Egypt's top Islamic authority defended women's rights to wear trousers in public following a high-profile court case in neighboring Sudan were women were flogged for dressing in pants, the local press reported Wednesday.
Grand Mufti Ali Gomaa said in response to a question during a public lecture that trousers covering women's bodies are permitted, though they should be loose and not see through. He specified that "stretch" pants were in particular unacceptable.
Gomaa described the question as "strange and weird" and smiled as he responded. He is the top religious authority of Egypt and appointed by the government.
Sudan caused a stir when it flogged 10 women for wearing trousers. One woman, Lubna Hussein, contested penalty and was let off with a fine for public indecency in a trial that garnered international attention.

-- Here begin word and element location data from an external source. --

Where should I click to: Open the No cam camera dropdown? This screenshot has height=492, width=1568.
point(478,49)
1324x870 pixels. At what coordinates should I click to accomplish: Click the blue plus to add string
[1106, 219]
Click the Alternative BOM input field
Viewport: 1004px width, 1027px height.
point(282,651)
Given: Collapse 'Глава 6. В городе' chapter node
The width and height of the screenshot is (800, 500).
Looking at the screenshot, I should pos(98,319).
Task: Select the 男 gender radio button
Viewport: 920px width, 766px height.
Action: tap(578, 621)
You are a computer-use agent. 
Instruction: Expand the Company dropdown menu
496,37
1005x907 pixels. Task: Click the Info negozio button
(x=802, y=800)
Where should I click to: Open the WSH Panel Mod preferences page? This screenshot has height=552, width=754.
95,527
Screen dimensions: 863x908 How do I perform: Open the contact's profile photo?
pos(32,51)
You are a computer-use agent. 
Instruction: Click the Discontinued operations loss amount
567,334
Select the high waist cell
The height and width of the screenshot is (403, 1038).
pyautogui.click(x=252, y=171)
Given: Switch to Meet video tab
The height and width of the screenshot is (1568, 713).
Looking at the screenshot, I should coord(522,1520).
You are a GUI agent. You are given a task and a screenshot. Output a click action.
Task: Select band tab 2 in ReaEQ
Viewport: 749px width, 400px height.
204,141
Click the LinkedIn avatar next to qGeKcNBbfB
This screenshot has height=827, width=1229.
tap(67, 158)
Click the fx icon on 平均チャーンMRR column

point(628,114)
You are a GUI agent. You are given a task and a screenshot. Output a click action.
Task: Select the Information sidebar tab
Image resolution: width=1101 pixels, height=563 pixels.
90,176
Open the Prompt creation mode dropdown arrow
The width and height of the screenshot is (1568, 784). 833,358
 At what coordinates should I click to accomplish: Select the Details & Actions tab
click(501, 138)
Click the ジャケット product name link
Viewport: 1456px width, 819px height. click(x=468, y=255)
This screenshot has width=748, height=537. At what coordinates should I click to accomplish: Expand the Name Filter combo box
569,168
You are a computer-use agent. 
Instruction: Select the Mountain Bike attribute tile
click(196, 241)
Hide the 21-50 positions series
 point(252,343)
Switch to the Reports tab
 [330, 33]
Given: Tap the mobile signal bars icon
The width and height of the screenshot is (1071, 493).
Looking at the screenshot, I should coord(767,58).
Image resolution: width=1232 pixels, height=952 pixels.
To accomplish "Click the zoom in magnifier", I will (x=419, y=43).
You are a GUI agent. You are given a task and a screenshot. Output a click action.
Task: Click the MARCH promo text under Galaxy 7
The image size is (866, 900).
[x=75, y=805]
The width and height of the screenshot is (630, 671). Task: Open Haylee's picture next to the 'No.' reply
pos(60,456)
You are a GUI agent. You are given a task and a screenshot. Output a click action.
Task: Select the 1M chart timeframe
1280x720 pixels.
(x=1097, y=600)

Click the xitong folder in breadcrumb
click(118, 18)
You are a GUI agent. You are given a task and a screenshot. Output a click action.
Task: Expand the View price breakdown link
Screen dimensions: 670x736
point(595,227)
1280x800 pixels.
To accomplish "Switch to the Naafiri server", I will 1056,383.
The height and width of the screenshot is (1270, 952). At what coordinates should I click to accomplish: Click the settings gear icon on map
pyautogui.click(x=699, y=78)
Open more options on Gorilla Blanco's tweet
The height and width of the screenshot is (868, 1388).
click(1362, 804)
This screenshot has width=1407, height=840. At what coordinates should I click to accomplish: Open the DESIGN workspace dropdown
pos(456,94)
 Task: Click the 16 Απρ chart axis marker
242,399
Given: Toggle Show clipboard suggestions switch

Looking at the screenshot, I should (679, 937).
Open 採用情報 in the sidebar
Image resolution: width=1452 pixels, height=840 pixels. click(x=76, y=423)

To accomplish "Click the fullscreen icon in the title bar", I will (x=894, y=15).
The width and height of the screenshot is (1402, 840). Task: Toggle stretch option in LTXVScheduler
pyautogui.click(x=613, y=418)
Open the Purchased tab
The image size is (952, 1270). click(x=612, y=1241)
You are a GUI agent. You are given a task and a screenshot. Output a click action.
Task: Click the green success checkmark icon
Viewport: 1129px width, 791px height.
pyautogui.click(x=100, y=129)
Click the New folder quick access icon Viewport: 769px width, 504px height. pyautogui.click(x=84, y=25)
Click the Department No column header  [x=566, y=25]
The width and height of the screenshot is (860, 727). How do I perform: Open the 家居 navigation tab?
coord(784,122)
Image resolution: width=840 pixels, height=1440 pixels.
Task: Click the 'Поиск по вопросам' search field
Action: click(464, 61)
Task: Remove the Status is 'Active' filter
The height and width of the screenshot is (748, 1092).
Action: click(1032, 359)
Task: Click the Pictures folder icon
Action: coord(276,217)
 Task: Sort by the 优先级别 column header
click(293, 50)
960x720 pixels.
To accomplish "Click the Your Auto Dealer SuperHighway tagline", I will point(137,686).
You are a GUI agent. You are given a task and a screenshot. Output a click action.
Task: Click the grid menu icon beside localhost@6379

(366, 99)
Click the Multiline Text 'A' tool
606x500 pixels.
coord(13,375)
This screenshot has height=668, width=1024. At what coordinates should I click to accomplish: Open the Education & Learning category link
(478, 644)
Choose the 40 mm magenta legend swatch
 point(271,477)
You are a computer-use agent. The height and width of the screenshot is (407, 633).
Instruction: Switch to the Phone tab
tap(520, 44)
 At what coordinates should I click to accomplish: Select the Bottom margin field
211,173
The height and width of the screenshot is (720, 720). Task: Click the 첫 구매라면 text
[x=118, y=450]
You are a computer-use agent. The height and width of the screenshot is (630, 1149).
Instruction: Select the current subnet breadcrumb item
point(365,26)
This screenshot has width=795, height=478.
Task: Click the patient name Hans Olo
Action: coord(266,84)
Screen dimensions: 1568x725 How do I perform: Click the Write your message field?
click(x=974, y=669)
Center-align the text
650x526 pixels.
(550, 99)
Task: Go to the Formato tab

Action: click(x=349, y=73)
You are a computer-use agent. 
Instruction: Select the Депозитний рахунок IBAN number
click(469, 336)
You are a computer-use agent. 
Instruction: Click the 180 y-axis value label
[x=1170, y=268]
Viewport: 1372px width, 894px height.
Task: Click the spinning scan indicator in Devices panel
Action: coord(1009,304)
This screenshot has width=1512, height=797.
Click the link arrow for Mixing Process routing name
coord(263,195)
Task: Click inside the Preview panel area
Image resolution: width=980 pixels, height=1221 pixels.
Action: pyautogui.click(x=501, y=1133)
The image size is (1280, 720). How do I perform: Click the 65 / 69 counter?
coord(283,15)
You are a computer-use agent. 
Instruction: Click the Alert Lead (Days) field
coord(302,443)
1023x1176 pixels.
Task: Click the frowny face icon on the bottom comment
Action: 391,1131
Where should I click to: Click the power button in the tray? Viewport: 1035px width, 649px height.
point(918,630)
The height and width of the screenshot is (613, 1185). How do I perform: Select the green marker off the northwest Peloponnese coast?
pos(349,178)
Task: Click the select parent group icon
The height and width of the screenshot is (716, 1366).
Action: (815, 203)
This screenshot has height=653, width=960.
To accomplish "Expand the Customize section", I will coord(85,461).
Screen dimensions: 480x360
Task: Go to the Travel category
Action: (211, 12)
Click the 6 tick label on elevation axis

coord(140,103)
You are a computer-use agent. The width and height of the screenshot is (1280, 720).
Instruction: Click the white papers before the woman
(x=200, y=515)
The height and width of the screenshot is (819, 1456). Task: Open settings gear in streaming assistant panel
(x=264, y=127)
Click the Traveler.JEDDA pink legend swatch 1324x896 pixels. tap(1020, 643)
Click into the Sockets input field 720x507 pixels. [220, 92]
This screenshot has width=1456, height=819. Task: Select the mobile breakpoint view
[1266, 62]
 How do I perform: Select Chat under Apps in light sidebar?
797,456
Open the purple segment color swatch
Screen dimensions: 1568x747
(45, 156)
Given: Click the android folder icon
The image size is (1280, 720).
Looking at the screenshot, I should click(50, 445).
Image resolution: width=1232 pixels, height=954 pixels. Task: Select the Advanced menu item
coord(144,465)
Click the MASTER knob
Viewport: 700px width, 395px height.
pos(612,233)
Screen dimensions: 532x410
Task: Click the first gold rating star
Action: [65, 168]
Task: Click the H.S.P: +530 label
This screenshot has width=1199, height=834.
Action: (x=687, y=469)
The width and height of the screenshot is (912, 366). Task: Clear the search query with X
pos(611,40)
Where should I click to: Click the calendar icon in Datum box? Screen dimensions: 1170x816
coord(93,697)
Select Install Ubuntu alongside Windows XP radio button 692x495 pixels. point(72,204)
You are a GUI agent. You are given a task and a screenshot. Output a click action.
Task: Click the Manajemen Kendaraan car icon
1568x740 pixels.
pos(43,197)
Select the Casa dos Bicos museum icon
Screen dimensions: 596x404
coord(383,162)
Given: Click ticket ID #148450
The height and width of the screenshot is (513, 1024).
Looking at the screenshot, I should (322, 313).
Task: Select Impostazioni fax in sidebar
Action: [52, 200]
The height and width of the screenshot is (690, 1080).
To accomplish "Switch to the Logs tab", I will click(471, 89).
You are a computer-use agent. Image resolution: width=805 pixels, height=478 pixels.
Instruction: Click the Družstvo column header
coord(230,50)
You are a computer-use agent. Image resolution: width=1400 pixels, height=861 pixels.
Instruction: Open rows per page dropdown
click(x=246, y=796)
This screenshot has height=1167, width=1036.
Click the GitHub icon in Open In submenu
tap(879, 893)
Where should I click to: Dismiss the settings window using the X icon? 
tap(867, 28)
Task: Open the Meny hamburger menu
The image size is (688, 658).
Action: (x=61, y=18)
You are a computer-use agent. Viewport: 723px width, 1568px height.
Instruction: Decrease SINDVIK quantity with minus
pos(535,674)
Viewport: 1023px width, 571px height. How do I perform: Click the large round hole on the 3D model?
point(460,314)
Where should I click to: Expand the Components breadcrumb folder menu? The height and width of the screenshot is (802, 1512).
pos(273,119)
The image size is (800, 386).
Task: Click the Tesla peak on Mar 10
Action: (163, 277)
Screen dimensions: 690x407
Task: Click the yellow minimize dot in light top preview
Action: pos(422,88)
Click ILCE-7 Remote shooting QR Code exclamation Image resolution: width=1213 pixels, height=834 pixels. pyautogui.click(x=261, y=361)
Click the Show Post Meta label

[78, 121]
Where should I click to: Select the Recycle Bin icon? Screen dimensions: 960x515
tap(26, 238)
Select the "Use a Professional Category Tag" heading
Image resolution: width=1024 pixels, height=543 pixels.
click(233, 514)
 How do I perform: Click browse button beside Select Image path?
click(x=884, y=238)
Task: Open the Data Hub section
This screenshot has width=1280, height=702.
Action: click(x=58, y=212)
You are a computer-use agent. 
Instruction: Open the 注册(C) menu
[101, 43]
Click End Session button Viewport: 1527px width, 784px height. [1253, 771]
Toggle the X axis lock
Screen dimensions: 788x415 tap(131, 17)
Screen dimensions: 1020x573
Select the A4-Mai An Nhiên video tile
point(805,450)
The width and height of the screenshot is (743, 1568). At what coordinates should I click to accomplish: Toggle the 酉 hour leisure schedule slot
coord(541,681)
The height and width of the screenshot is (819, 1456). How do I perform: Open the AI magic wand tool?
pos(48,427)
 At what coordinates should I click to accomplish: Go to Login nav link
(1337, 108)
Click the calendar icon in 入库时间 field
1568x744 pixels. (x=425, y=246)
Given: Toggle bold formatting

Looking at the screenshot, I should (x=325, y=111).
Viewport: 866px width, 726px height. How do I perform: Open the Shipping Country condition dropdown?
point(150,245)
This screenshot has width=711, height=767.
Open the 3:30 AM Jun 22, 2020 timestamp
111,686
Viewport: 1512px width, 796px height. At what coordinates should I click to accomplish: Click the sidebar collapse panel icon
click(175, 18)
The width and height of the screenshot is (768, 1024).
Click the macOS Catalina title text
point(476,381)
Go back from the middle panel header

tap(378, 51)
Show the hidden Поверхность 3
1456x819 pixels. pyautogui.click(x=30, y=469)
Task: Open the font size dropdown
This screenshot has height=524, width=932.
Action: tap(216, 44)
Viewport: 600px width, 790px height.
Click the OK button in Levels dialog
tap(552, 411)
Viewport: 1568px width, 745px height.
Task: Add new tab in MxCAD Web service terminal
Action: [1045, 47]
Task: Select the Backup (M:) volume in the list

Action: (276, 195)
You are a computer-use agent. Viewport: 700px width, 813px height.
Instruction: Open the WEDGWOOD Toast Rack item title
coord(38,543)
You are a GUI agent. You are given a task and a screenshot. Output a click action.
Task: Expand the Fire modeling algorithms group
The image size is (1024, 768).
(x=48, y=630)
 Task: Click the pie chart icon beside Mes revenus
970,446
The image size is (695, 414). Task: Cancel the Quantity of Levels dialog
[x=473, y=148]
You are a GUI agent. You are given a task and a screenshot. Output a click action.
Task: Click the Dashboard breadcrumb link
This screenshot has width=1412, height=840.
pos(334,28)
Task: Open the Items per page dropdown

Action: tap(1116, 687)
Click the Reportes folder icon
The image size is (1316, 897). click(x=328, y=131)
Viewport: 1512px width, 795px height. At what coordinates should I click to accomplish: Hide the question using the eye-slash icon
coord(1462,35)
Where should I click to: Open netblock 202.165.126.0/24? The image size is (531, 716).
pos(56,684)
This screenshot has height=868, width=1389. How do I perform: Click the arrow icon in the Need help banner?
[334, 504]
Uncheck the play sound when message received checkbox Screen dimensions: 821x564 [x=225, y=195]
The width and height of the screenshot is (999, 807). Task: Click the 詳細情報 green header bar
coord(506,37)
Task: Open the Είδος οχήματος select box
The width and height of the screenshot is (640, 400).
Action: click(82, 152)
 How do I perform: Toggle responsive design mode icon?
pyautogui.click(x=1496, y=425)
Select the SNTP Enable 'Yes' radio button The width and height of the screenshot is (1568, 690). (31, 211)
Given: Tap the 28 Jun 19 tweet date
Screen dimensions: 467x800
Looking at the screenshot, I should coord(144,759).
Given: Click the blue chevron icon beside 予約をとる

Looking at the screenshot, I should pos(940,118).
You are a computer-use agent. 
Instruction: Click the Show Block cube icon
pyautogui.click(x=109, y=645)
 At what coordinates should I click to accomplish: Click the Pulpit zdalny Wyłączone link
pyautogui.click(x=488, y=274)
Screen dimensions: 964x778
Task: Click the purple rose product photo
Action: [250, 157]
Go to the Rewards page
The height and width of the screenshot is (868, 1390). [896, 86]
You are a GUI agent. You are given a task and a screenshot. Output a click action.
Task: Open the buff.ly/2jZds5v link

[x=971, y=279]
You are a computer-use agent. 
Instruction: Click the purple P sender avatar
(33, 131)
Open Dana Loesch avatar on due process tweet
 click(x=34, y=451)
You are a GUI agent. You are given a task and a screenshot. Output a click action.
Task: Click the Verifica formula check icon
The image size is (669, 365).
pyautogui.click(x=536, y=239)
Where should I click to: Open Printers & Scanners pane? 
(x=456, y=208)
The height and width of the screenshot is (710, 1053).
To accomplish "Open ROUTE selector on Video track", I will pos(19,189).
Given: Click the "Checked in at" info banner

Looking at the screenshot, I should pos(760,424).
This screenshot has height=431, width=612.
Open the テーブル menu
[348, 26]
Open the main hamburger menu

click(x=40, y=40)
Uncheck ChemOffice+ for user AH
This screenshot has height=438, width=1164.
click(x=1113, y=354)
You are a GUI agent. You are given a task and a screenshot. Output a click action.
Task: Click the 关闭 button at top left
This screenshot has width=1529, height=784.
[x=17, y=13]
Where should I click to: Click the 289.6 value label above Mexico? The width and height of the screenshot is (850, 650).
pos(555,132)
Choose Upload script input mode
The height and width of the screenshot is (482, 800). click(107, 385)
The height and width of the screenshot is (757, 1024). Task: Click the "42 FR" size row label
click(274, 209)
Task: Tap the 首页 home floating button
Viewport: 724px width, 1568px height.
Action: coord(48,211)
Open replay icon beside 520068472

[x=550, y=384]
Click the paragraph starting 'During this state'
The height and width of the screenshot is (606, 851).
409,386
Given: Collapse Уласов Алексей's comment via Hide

Ever since her arrest in July, the 43-year-old Hussein used her case to draw attention to Sudan's indecency law, which allows flogging as a punishment for any acts or clothing that is seen as offending morals. The law follows a strict interpretation of Islamic laws. Human rights campaigners criticize the law as vague.
Egypt also has vaguely worded indecency laws that can be widely applied, but women are given quite a bit of leeway in their attire. Unlike Sudan, no moral police is entrusted with implementing the law.
While the vast majority of Egyptian women wear headscarves and loose flowing robes, Western style dress, including trousers, is also quite common.